RECORDS TO PROCESS below:

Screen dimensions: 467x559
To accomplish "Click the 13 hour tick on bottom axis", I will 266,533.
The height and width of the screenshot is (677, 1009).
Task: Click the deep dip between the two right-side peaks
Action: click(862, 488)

End of RECORDS TO PROCESS.

All of the data above should be set down word for word.

Screen dimensions: 467x559
To accomplish "Click the 13 hour tick on bottom axis", I will 266,533.
The height and width of the screenshot is (677, 1009).
Task: Click the deep dip between the two right-side peaks
Action: click(862, 488)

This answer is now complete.